Nel titolo, però, manca un elemento fondamentale che sostiene e accompagna questa ricerca: l'amicizia. Pura, profonda, un legame "finché morte non ci separi" tra due donne: Molly (Michelle Williams), decisa a dare spazio al desiderio in ogni minuto che le rimane, e Nikki (Jenny Slate), che capisce il suo bisogno, non la giudica, non la tratta da malata terminale e riesce a starle accanto fino all'ultimo respiro.
A rendere gli otto splendidi episodi non un grottesco o violento tentativo di ridere su una tragedia, ma un percorso intelligente, profondo e autentico, c'è il fatto che Molly e Nikki sono persone reali. La loro storia è vera.
Dying for Sex è anche il titolo di un podcast di successo del 2020, con cui Nikki Boyer ha reso omaggio all'amica deceduta qualche mese prima, dopo aver registrato per mesi le loro conversazioni, un compendio involontario sull'amicizia tra donne, quella sintonia profonda che ti porta a parlare di tutto, a dissacrare tutto, a ridere e piangere insieme, anche della morte, se serve. "Il cryghing", coniano un termine che unisce i due verbi in inglese Williams e Slate, mentre si tengono per mano in conferenza stampa.

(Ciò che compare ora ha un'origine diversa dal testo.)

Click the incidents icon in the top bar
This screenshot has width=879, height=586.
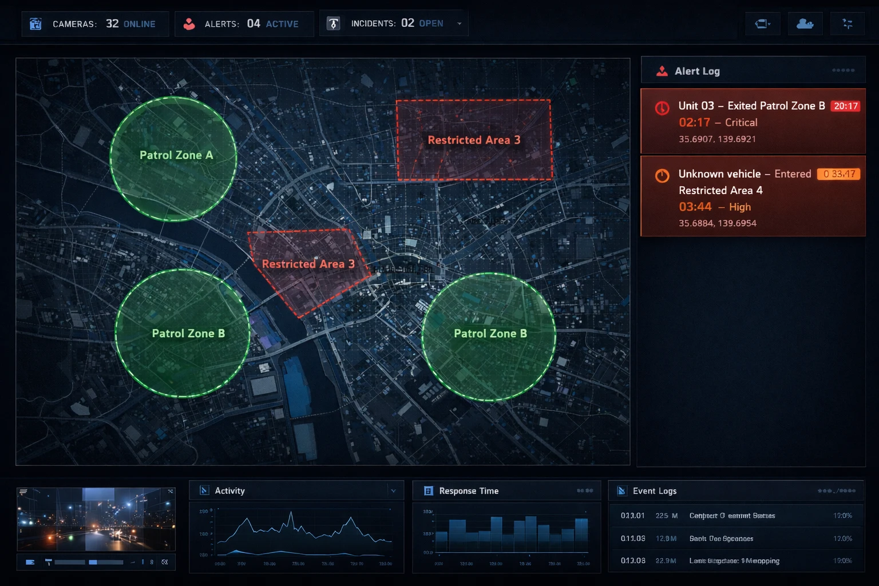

"La consapevolezza della morte nelle nostre vite può aiutarci a vivere appieno. Molly decide di morire come vive, cercando di essere ricettiva, curiosa di se stessa e al posto di comando. Questa è stata per me la lezione", riflette Michelle Williams davanti ai giornalisti della Critics Choice Association.
L'attrice, che dopo il ruolo della ribelle nella serie adolescenziale Dawson's Creek, ha costruito una carriera senza passi falsi (da I segreti di Brokeback Mountain, a Marilyn, a Manchester by the Sea, per cinque nomination agli Oscar a 44 anni), aggiunge: "Il podcast mi ha fatto innamorare perdutamente di Nikki, di Molly, della loro amicizia. Ho pensato: 'Wow, non ho mai visto niente del genere. Voglio farlo!'. Poi sono rimasta incinta e abbiamo dovuto mettere in pausa il progetto, non è certo un ruolo che puoi interpretare quando sei in gravidanza!", sorride alludendo alle numerose sequenze di sesso.
"Sapevo che ci sono scene di questo show che porterò con me fuori dal set", prende la parola Slate, veterana delle commedie.
"Penso che la lezione sia di non rifiutare la complessità dell'esistenza, di accoglierla con le sue sfumature, per guardare l'intero quadro".
Ecco che il titolo della serie scritta e creata da Kim Rosenstock e Elizabeth Meriwether, sebbene così esplicito con quei due concetti apparentemente opposti, diventa riduttivo per questo inno alla pace con sé stessi, alla bellezza di vivere ogni giorno, fino in fondo.